> [Source passage]
'''

Version: Next

Opengauss CDC

Opengauss CDC source connector

Support Those Engines

SeaTunnel Zeta
Flink

Key features

Description

The Opengauss CDC connector allows for reading snapshot data and incremental data from Opengauss database. This document describes how to set up the Opengauss CDC connector to run SQL queries against Opengauss databases.

Using steps

Here are the steps to enable CDC (Change Data Capture) in Opengauss:

Ensure the wal_level is set to logical, you can use SQL commands to modify the configuration directly:

ALTER SYSTEM SET wal_level TO 'logical';
SELECT pg_reload_conf();

Change the REPLICA policy of the specified table to FULL

ALTER TABLE your_table_name REPLICA IDENTITY FULL;

If you have multi tables,you can use the result of this sql to change the REPLICA policy of all tables to FULL

select 'ALTER TABLE ' || schemaname || '.' || tablename || ' REPLICA IDENTITY FULL;' from pg_tables where schemaname = 'YourTableSchema'

Data Type Mapping

Opengauss Data type	SeaTunnel Data type
BOOL	BOOLEAN
BYTEA	BYTES
INT2 SMALLSERIAL INT4 SERIAL	INT
INT8 BIGSERIAL	BIGINT
FLOAT4	FLOAT
FLOAT8	DOUBLE
NUMERIC(Get the designated column's specified column size>0)	DECIMAL(Get the designated column's specified column size,Gets the number of digits in the specified column to the right of the decimal point)
NUMERIC(Get the designated column's specified column size<0)	DECIMAL(38, 18)

'''

> [Supplied information]
'''

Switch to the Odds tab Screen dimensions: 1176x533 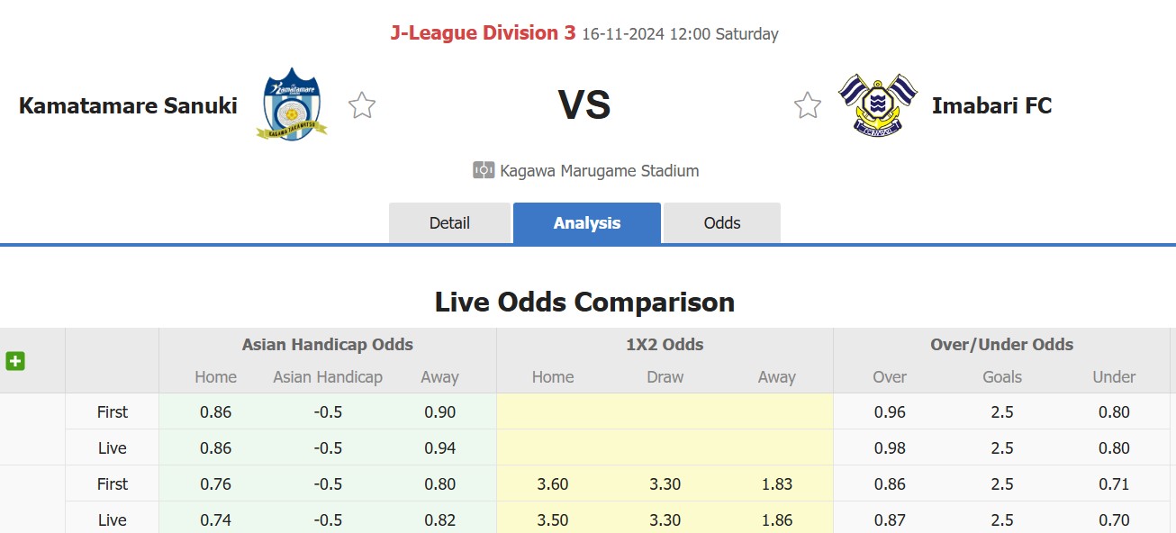[722, 223]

'''

> [Instruction]
Please write the next part of the Opengauss CDC connector page, picking up right after its last line. The data above was taken from an unrelated source.

> [Task output]
BPCHAR CHARACTER VARCHAR TEXT GEOMETRY GEOGRAPHY JSON JSONB	STRING
TIMESTAMP	TIMESTAMP
TIME	TIME
DATE	DATE
OTHER DATA TYPES	NOT SUPPORTED YET

Source Options

Name	Type	Required	Default	Description
url	String	Yes	-	The URL of the JDBC connection. Refer to a case: `jdbc:postgresql://localhost:5432/postgres_cdc?loggerLevel=OFF`.
username	String	Yes	-	Username of the database to use when connecting to the database server.
password	String	Yes	-	Password to use when connecting to the database server.
database-names	List	No	-	Database name of the database to monitor.
table-names	List	Yes	-	Table name of the database to monitor. The table name needs to include the database name, for example: `database_name.table_name`
table-names-config	List	No	-	Table config list. for example: [{"table": "db1.schema1.table1","primaryKeys":["key1"]}]
startup.mode	Enum	No	INITIAL	Optional startup mode for Opengauss CDC consumer, valid enumerations are `initial`, `earliest`, `latest`. `initial`: Synchronize historical data at startup, and then synchronize incremental data. `earliest`: Startup from the earliest offset possible. `latest`: Startup from the latest offset.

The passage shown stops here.